**Items**
# # # # # # #

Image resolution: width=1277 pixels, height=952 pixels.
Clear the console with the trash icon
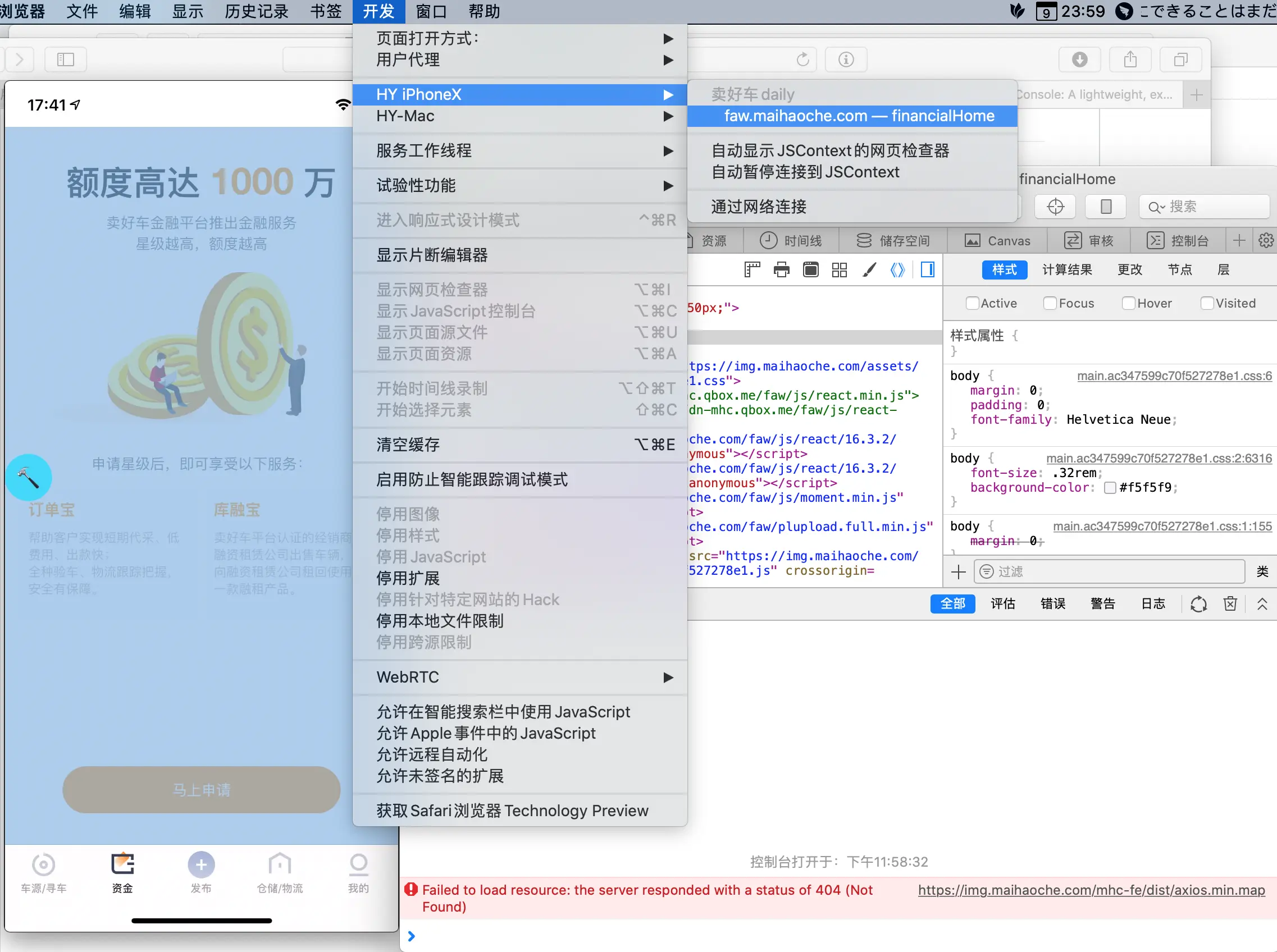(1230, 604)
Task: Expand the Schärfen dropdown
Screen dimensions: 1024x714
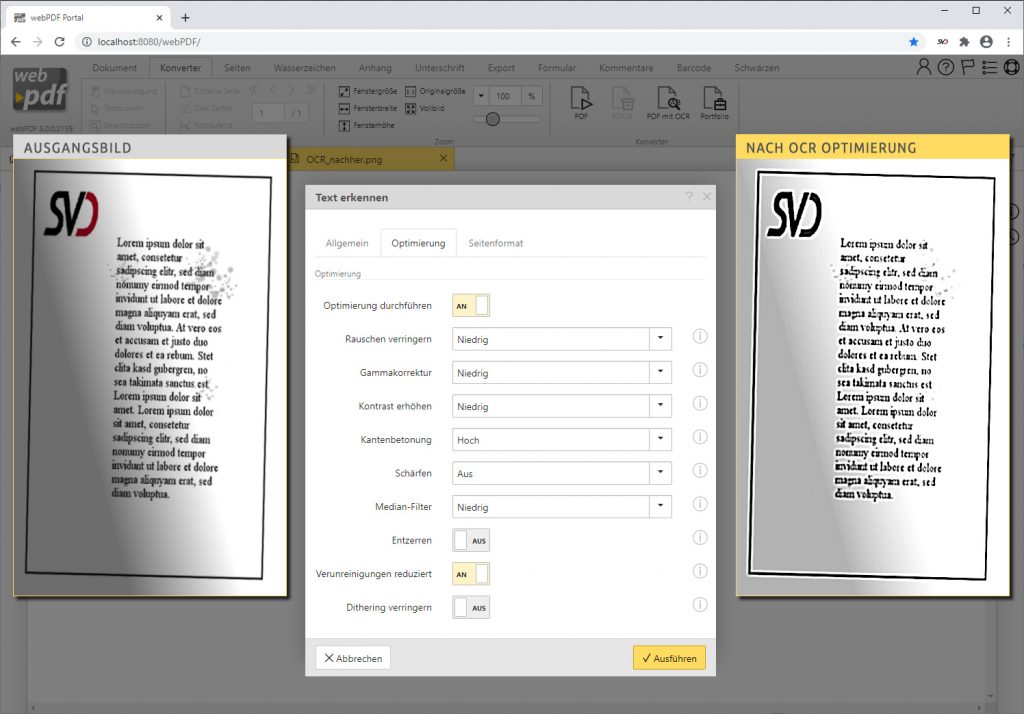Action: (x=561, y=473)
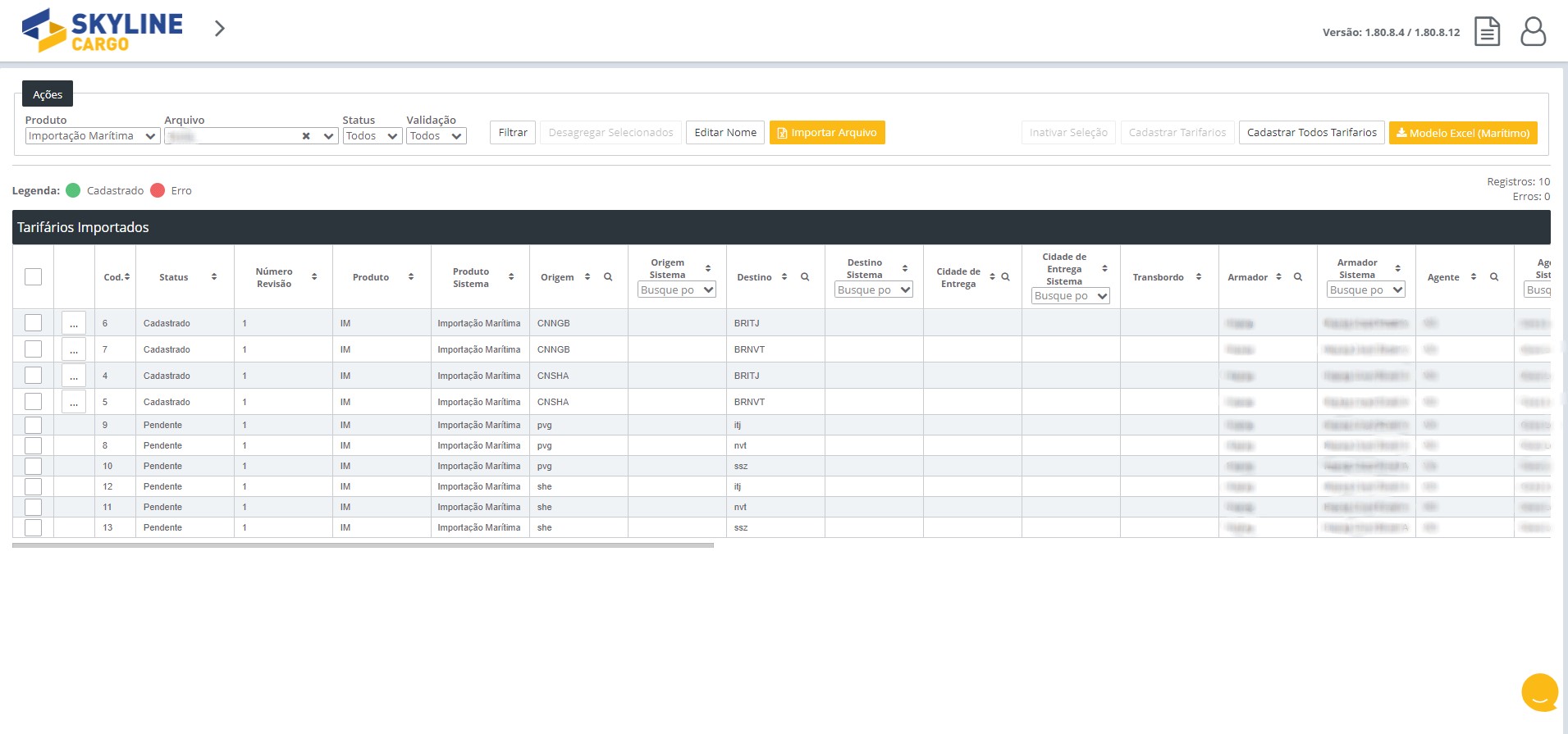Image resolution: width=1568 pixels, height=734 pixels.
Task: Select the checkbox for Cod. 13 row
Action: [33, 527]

# # # # # # #

**What is asked**
Pull out every line of the rows above word for word, and leave the pictures out.

**Completed task**
Image resolution: width=1277 pixels, height=952 pixels.
Clear the console with the trash icon
(1230, 604)
Task: Expand the Schärfen dropdown
Screen dimensions: 1024x714
Action: (x=561, y=473)
Image resolution: width=1568 pixels, height=734 pixels.
Task: Select the checkbox for Cod. 13 row
Action: [33, 527]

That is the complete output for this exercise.